Deus sempre será controverso, enquanto fôr criado à imagem e semelhança do homem, porquanto o homem é controverso. Com o devido respeito, permitam-me a seguinte questão, de um mero teólogo, na verdadeira acepção do termo. Quando Deus falou a Moisés "Dirás aos filhos de Israel: Todo o israelita ou estrangeiro, residente em Israel, que sacrificar o seu filho a Moloc, será punido com a morte. Será apedrejado pelo povo da sua terra" (Levítico, 20, 2:3), trata-se esta passagem bíblica de uma mentira? De uma interpretação da verdade? Pergunto isto porque encontro diversas contradições entre a Torá e o Novo Testamento. Sendo um verdadeiro, o outro será necessariamente uma «verdade mentirosa», usando a expressão do Padre Portocarrero.

Antônimo disse...

Hoje o capitão não bebeu rsrsrs muito boa essa!
De fato a Igreja é sempre acusada com base no preso por ter cão e preso por não ter.
Este Papa é muito equiparado à Madre Teresa mas infelizmente nunca é por aquilo que os distingue de todos nós, ou seja, só lhes destacam aquilo que soe a linguagem política.
Bem-aventurados os que forem insultados e perseguidos!

João Silveira disse...

Caro Anónimo, está a cometer um erro básico na interpretação das Escrituras que é tentar encontrar conflitos internos, como se não fizessem parte da mesma mensagem.

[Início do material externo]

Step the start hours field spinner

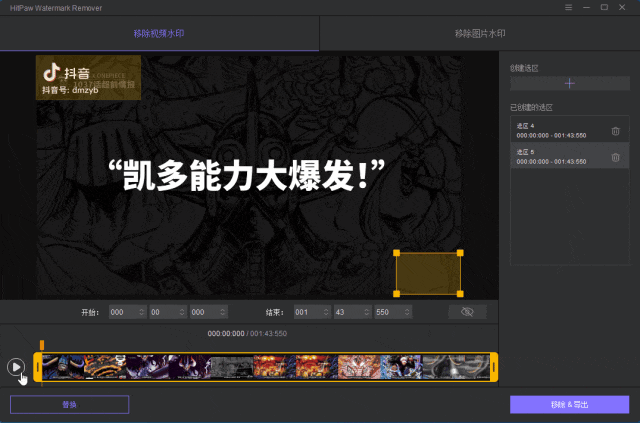[x=142, y=312]
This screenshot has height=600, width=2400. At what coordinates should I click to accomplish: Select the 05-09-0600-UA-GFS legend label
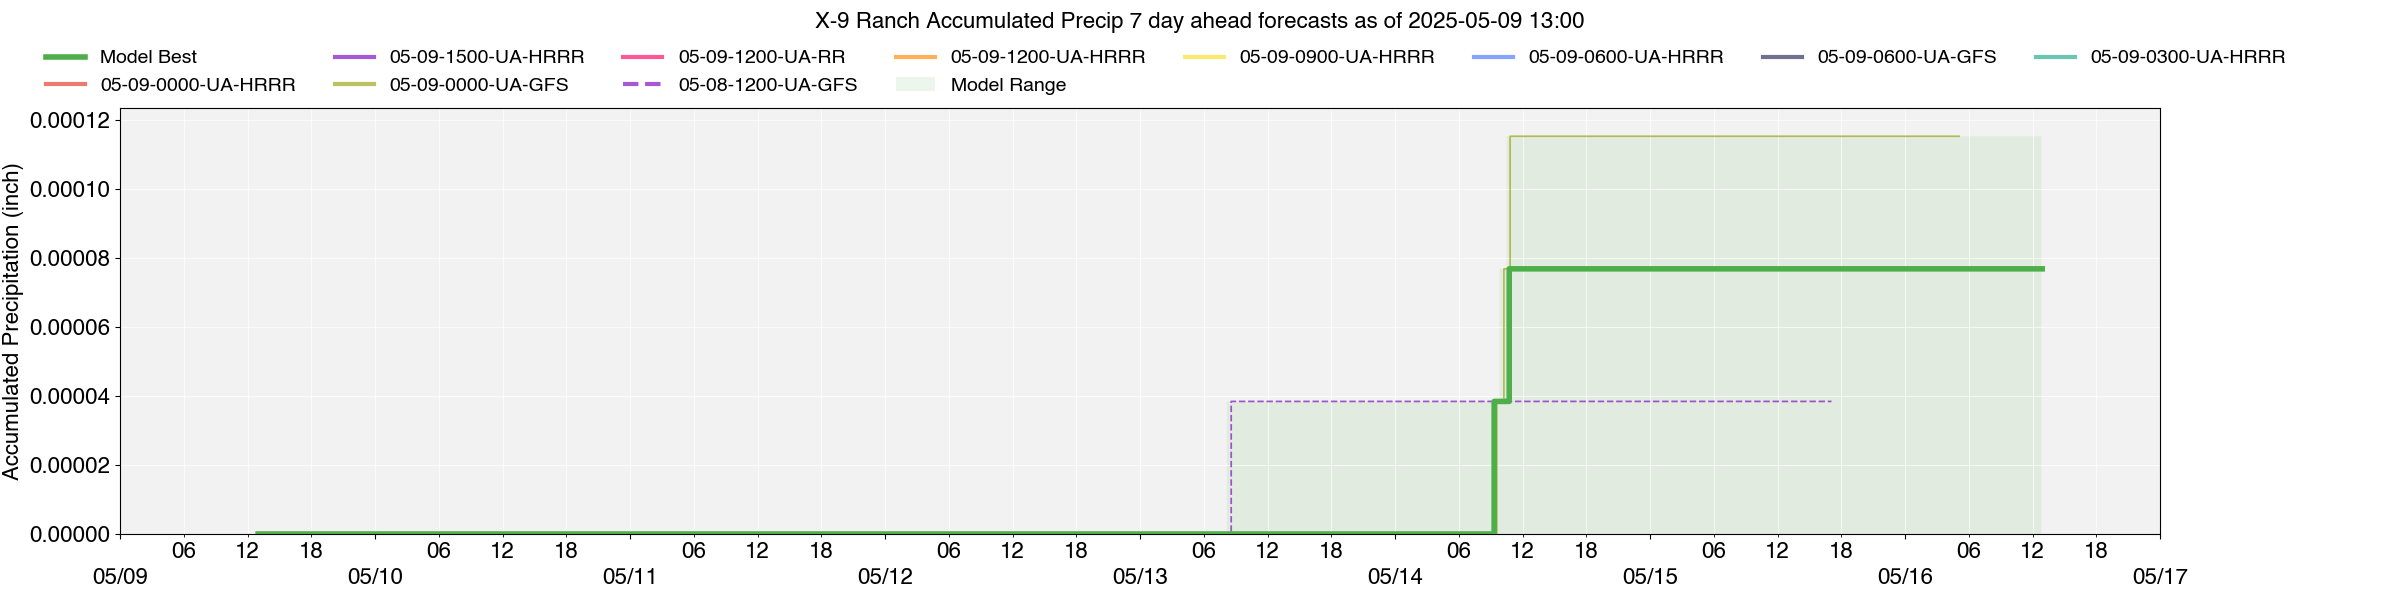(1907, 57)
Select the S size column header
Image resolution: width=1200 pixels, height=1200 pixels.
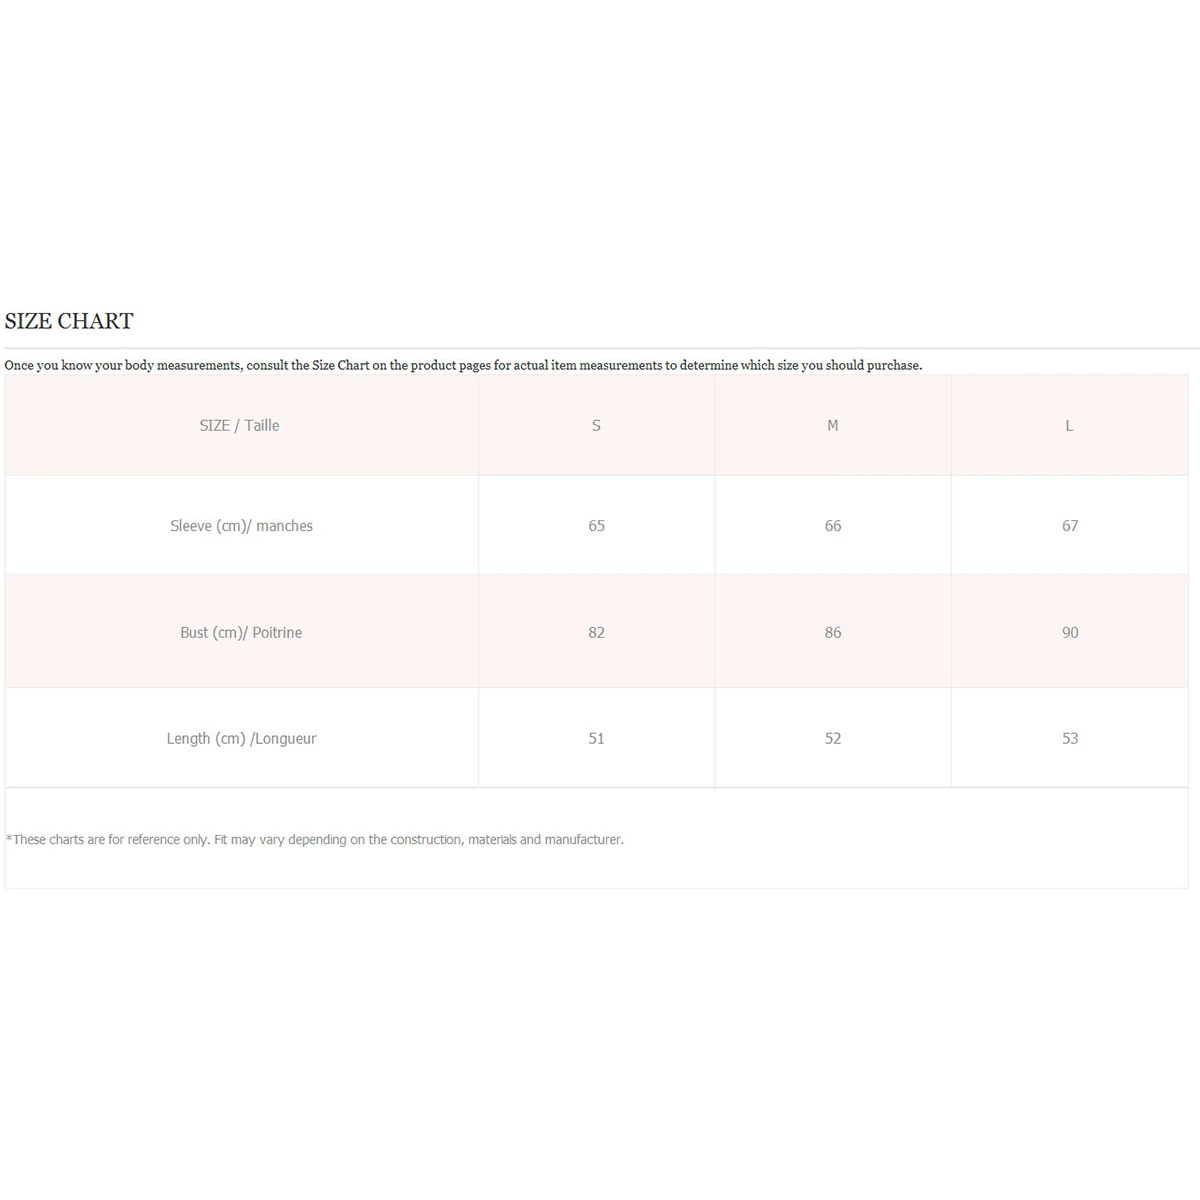point(596,425)
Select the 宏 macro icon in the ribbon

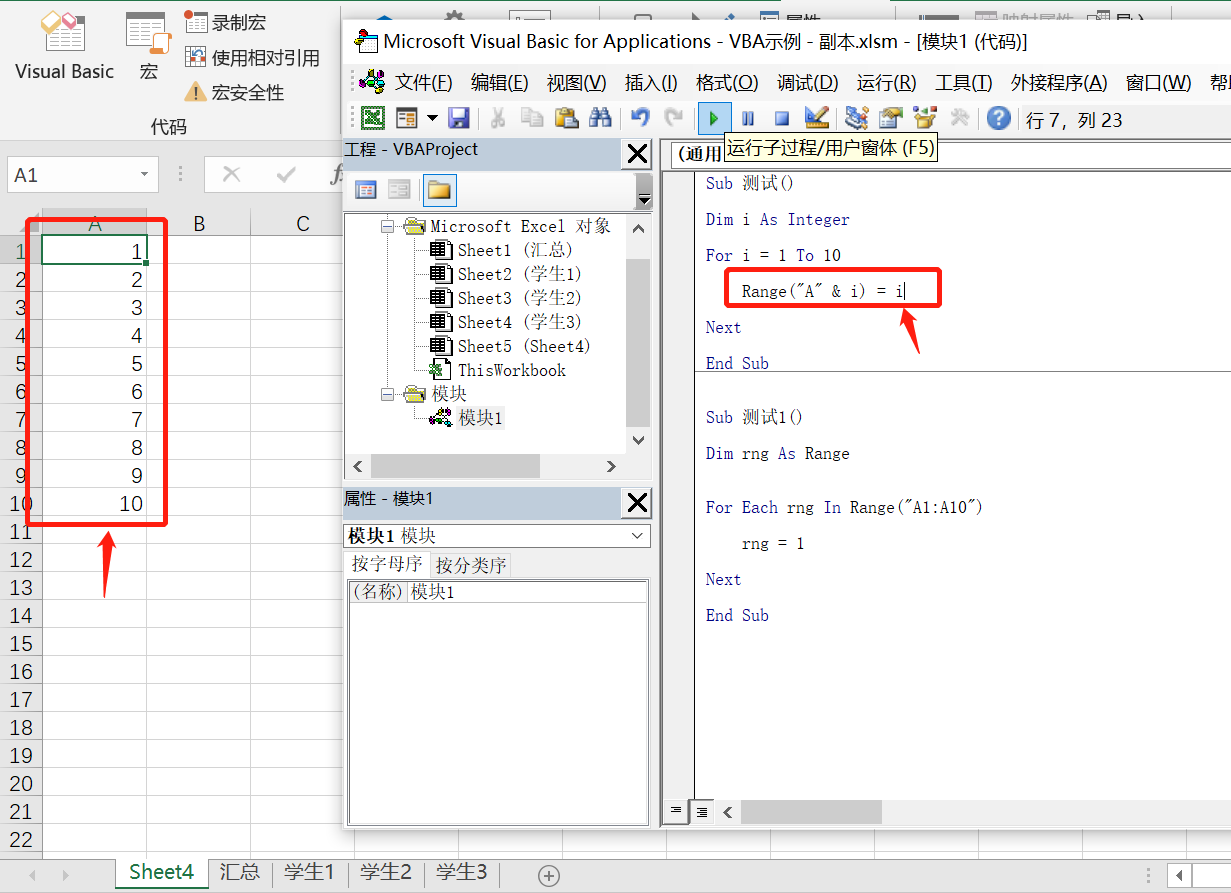click(147, 34)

A Bíblia ou é lida à luz de Deus que Se fez homem, viveu como nós, foi morto da maneira mais selvagem para nos salvar e depois resuscitou ou não se percebe nada.

Anónimo disse...

Muito inspirador Sr. Pe. Gonçalo Portocarrero. E é subretudo de também as suas Homilias.

Anónimo disse...

Muito inspirador Sr. Pe. Gonçalo Portocarrero. E é subertudo de elogiar também as suas Homilias.